▸ **ПИСЬМЕННОЕ ЗАДАНИЕ**: Допишите текст об исхождении Святого Духа и споре о Filioque, начав сразу после его последнего предложения.

═════ ТЕКСТ ДЛЯ ЧТЕНИЯ ═════

Возражения святого Григория Богослова показывают, что тринитарные рассуждения, не удовлетворившись формулой исхождения Святого Духа dia uiou - "через Сына", или "в соотношении с Сыном" (выражение, имеющееся у святых отцов и означающее чаще всего миссию в мире Святого Духа через посредничество Сына), пытались установить связь между Сыном и Духом Святым по их ипостасному происхождению. Это отношение между обоими Лицами, происходящими от Отца, было установлено западным учением об исхождении Святого Духа аb utroque, то есть одновременно от двух Лиц - от Отца и Сына. Именно Filioque и был единственной догматической причиной, был "первопричиной" разделения Востока и Запада; остальные доктринальные разногласия - только его последствия. Чтобы понять, что именно восточные отцы хотели защитить, возражая против западной формулы и ее не принимая, достаточно сопоставить обе тринитарные концепции в том виде, в каком они противопоставлялись к середине IX века.

═════ ЗАПИСИ НАБОРА ДАННЫХ ═════

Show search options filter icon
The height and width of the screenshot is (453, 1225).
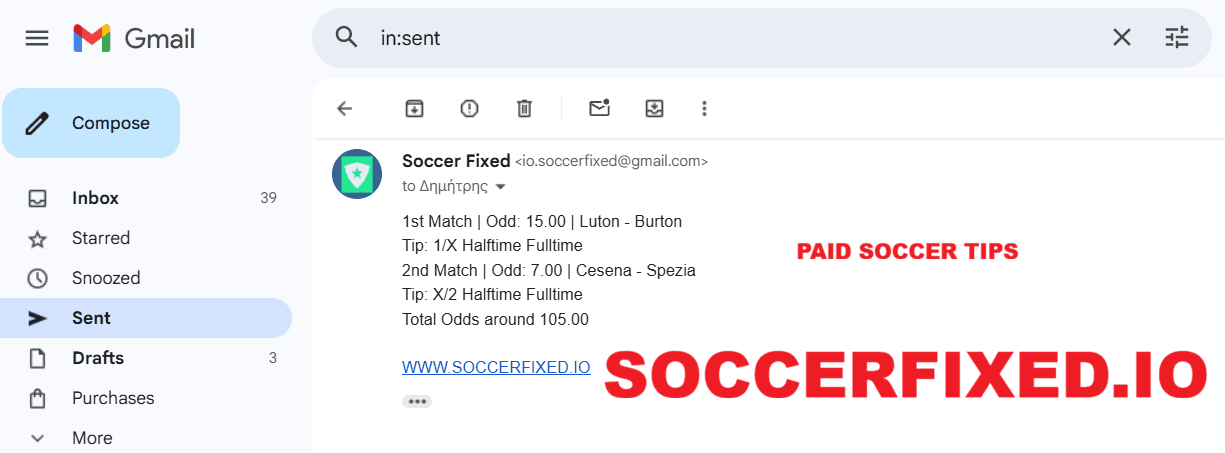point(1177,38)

═════
═════ ЗАПИСИ НАБОРА ДАННЫХ ═════

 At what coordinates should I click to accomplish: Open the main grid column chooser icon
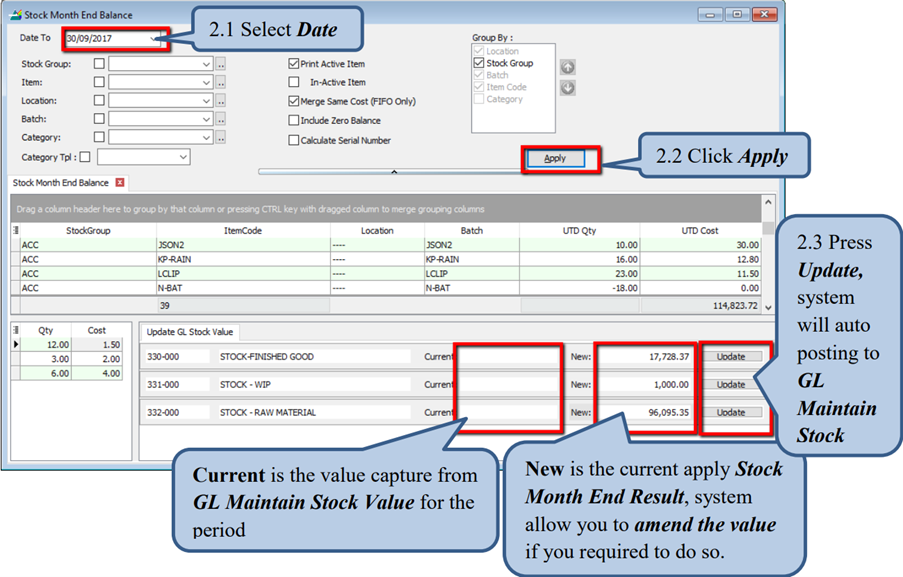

═════

▸ **ОТВЕТ НА ЗАДАНИЕ**:
Как мы уже сказали, западная мысль в своем изложении тринитарного догмата чаще всего отправлялась от единой природы, чтобы прийти к Лицам, тогда как греческие отцы шли путем противоположным - от трех Лиц к единой природе. Святой Василий Великий предпочитал этот последний путь, отправлявшийся от конкретного, в соответствии со Священным Писанием и крещальной формулой, именующей Отца и Сына и Святого Духа. Таким образом, мысль не могла блуждать, когда сначала созерцала Лица, чтобы затем перейти к созерцанию их общей природы. Однако оба эти пути были вполне законны, поскольку они не предполагали, в первом случае, первенства единой сущности над тремя Лицами, во втором - первенства трех Лиц над общей природой. И действительно, мы видим, как святые отцы, чтобы установить различие между природой и Лицами и не выделять при этом ни одного, ни другого, пользуются двумя синонимами - ousia и upostasiV.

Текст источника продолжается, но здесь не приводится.